Fishman gained notoriety and is most known for his actions in the 1964 game against the Naval Academy, an intense in-state rival. Rough play marked the game, and Fishman responded on two occasions with an extended middle-finger to taunts from the stands, some of which Maryland receiver Darryl Hill described as anti-Semitic. Afterward, with respect to his rough play, Navy head coach Wayne Hardin called Fishman, "a disgrace to the game." Maryland head coach Tom Nugent conceded that Fishman may have been "a little wild-eyed," but added, "I can't chastise him publicly. I didn't see him do anything deliberate." From the Pentagon, Navy officials cited Fishman's use of the middle finger as the main reason for their refusal to renew the series for 40 years. Several times, University of Maryland officials asked Fishman to apologize for the gesture, but he refused and said, "What for? It's a game. It's a silly game. It's football, it's not a diplomatic blunder."

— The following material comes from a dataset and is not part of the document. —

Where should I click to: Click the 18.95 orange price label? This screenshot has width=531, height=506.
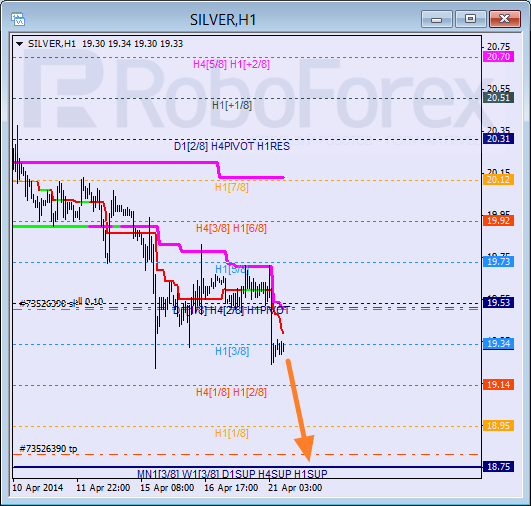point(498,425)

Fishman was the only Jew on the team at the time, and became close friends with Darryl Hill after he transferred from Navy. Hill was the first black player on any ACC football team. Fishman said, "He being the only black and me being the only Jew, we used to call ourselves 'The Onlys.'" Shortly after Hill's arrival, Fishman cut a deal with Hill, offering to help him survive his redshirt season in exchange for tutoring in economics. Fishman was fiercely protective of his friend, Hill, who was the subject of mistreatment from the fans and opposing players. Against South Carolina, which had threatened a boycott of the game because of Hill's participation, Maryland led 13–0 at halftime. As the team walked to the locker room, a fan poured a drink onto Hill. Fishman responded by hitting the man with his helmet. At Wake Forest, Hill was knocked unconscious by a late hit, and Fishman applied the oxygen mask when the medics refused.

Fishman was selected in the 14th round (196th overall) of the 1965 NFL draft by the Baltimore Colts. The Colts waived him during the preseason camp, and in 1965, he instead played for the Hartford Charter Oaks in the Continental Football League. In June 1966, he was signed by the Washington Redskins, but did not make the roster. Fishman is now retired from personal injury law and currently resides in Boca Raton, Florida.